On commence avec l’un des plus grands batteurs de toute l’histoire du rock, Keith Moon, de The Who, grand groupe de rock, actif de 1964 à nos jours. Keith était surnommé « Moon the loon » (= « Moon le dingue »), et comme on va le voir, il prenait beaucoup de place. Je vous laisse naviguer sur la toile pour découvrir sa triste vie, conclue par une overdose en 1978. Je vous propose trois vidéos.

La première est un show à la télévision anglaise, de 1968. C’est probablement un playback, mais vous noterez la présence incroyable d’une simple petite paire de claves (claves = deux bâtons qu’on frappe l’un contre l’autre). Essayez d’en faire autant ou, si vous aimez le solfège, essayez de repiquer ce petit chef d’œuvre de rythme pour voir. Vous pouvez aussi jeter un œil à Pete Townshend, le guitariste du groupe avec son célèbre moulinet du bras droit. Magic Bus.
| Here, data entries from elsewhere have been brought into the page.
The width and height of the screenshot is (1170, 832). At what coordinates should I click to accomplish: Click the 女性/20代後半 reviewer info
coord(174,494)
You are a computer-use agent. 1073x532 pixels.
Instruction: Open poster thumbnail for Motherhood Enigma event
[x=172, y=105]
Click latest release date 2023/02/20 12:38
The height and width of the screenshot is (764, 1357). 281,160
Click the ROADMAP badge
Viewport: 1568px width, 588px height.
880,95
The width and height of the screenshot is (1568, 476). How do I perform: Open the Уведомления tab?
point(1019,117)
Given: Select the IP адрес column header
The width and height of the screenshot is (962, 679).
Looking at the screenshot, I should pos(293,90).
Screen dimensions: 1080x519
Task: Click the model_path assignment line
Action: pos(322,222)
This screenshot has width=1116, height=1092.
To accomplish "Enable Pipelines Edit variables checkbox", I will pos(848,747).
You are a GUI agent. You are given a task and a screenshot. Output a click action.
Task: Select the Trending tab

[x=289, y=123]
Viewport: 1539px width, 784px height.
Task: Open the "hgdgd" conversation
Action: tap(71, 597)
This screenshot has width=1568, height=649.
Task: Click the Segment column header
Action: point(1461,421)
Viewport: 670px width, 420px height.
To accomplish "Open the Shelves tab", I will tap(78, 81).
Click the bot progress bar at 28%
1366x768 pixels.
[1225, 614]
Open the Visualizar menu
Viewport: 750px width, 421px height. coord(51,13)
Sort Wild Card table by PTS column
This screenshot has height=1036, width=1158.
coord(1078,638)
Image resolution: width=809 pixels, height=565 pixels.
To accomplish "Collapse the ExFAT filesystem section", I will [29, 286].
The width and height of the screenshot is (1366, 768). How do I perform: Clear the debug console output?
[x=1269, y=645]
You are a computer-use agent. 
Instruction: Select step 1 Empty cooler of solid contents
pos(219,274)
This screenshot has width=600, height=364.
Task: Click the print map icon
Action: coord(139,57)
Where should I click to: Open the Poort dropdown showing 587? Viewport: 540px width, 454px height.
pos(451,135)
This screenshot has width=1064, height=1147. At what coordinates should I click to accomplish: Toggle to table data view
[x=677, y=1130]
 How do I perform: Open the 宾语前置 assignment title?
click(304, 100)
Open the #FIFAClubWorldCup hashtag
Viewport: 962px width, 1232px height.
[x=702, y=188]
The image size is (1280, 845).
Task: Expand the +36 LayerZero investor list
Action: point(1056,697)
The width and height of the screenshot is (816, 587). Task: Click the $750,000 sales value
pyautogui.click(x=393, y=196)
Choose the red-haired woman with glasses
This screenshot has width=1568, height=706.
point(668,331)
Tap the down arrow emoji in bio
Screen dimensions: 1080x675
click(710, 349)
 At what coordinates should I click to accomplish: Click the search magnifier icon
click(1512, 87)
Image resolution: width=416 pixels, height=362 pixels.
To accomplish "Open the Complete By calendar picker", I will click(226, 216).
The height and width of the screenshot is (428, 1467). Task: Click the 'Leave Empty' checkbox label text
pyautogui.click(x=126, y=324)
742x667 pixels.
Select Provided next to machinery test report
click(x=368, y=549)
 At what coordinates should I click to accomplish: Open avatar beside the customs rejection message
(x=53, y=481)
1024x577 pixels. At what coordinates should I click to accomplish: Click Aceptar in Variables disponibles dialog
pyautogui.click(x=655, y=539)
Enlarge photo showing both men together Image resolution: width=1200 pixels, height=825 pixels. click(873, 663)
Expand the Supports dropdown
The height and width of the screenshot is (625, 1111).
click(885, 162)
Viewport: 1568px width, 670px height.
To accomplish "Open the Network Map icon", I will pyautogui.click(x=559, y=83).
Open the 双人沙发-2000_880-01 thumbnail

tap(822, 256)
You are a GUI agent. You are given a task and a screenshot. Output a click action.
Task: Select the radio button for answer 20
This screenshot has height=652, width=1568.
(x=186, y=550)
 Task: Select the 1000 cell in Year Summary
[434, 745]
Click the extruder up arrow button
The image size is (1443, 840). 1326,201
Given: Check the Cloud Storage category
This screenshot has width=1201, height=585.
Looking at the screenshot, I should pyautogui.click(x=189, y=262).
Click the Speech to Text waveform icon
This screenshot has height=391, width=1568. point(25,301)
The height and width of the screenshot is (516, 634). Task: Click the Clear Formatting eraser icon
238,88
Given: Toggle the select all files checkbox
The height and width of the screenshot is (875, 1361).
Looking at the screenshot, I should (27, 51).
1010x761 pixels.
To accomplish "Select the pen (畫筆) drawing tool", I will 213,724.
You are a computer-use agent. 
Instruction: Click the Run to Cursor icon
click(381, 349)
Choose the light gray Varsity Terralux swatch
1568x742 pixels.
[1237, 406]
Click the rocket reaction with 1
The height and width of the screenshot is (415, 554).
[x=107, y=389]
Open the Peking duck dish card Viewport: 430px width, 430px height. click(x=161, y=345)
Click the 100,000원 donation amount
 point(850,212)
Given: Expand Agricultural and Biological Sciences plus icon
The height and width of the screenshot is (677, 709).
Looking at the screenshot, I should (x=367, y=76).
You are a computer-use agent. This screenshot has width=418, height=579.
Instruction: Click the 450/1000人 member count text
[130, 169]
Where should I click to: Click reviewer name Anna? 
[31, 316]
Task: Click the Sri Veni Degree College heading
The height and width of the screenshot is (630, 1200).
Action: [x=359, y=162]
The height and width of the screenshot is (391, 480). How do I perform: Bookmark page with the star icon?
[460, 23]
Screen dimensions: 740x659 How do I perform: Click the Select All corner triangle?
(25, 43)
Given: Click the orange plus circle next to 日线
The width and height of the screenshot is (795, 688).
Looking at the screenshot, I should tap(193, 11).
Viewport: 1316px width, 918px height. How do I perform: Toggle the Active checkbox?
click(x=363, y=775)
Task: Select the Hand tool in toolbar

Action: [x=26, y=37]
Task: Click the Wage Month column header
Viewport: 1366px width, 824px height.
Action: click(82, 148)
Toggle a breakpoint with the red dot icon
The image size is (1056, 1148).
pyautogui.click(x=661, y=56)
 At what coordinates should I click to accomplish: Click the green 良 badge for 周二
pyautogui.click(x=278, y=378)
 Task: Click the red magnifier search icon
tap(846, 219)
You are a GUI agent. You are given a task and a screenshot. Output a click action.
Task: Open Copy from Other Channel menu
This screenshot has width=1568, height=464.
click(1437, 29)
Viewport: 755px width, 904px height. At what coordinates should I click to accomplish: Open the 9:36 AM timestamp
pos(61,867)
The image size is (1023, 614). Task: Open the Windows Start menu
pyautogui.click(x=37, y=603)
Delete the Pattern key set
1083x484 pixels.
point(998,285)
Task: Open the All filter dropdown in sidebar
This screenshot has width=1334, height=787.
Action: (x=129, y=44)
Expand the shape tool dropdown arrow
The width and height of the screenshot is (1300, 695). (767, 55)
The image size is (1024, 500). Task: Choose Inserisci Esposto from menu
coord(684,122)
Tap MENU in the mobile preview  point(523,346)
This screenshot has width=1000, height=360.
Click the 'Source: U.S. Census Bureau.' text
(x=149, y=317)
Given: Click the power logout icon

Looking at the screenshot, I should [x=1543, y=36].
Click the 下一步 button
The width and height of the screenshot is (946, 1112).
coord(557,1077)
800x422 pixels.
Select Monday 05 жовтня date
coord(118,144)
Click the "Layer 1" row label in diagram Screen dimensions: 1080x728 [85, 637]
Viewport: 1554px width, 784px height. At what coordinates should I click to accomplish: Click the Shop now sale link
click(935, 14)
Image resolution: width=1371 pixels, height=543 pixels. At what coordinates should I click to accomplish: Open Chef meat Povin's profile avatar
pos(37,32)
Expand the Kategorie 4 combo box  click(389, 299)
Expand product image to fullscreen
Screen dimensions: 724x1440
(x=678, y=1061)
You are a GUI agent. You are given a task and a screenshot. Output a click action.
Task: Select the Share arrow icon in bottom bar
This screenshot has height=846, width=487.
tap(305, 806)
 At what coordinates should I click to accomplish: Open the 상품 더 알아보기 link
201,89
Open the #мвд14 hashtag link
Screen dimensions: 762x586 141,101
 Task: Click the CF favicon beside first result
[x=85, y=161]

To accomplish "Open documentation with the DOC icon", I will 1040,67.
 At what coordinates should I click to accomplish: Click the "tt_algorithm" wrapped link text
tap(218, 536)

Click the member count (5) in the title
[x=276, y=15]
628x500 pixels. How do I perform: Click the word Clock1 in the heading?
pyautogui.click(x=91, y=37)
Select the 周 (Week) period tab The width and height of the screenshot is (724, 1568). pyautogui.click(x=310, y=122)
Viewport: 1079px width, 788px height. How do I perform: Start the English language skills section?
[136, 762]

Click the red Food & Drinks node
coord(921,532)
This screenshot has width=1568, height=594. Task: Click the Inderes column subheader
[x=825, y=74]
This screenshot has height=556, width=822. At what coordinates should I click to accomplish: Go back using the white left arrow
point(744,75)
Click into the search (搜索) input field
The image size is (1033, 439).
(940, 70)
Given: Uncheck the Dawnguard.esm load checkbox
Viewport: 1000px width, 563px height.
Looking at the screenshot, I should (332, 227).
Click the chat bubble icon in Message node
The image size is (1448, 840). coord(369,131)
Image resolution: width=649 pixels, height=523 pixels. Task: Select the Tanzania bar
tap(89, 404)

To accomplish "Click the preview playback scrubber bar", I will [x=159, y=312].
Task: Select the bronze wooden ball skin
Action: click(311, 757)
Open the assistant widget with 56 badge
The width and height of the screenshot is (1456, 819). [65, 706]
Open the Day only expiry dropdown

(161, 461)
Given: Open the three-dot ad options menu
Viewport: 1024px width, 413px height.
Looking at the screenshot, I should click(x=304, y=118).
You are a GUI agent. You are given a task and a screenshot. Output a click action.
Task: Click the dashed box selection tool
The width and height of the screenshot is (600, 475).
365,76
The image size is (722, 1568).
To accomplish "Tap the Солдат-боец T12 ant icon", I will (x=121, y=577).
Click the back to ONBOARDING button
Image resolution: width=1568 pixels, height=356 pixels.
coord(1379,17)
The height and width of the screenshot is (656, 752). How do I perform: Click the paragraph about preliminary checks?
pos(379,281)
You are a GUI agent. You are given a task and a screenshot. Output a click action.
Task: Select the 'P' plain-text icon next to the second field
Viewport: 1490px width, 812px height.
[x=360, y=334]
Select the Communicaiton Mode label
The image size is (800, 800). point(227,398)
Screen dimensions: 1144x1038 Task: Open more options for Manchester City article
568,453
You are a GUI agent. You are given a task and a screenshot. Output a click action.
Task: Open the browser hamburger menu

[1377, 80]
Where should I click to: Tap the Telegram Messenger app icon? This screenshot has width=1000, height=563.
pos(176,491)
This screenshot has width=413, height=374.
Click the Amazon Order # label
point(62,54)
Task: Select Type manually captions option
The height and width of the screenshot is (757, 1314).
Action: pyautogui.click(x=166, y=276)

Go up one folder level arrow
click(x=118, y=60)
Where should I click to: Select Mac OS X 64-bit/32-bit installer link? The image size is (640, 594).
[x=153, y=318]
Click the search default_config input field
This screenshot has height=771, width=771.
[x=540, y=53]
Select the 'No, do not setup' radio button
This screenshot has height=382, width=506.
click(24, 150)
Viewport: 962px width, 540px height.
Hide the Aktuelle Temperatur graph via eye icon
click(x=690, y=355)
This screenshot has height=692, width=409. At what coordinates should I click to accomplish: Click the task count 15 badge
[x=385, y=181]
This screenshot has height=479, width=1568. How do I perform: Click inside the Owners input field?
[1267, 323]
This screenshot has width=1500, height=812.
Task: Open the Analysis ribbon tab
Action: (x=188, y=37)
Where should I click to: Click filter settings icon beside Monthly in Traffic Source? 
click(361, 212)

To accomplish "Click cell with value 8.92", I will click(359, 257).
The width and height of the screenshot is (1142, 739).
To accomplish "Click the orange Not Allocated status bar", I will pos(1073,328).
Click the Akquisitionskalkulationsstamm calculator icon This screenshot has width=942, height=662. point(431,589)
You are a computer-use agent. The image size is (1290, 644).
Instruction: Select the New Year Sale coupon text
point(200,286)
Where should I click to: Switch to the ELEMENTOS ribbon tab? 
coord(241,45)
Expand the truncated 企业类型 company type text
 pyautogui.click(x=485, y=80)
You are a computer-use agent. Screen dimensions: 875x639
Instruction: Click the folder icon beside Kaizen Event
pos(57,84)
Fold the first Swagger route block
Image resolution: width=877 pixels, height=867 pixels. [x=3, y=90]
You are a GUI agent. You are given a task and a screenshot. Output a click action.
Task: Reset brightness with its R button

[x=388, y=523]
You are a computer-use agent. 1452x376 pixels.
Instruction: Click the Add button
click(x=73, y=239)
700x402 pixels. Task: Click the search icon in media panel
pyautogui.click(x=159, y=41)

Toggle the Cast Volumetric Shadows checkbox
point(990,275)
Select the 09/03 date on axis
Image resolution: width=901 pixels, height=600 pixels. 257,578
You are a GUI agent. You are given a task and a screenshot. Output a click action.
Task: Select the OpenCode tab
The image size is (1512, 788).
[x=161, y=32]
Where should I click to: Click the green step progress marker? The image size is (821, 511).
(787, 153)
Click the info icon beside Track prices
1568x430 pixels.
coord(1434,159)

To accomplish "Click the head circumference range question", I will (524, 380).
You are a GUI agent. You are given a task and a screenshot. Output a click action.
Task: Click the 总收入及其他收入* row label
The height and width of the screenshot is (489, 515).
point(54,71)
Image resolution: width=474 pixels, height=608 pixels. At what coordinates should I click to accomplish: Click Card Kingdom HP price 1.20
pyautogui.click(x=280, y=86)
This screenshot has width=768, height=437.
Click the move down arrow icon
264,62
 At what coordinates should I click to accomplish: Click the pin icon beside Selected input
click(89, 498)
La deuxième vidéo vient aussi d’un célèbre show télé, où Keith Moon a mis dix fois la dose d’explosif prévue pour faire exploser sa batterie à la fin. Il parait que Pete Townshend, est resté sourd d’une oreille suite à l’incident. My generation.

La troisième vidéo, c’est juste pour le plaisir : notre Magic Bus en live devant plus de 600 000 spectateur, lors de l’un des plus grands concert de rock de tous les temps, le concert de l’Île de Wight en 1970.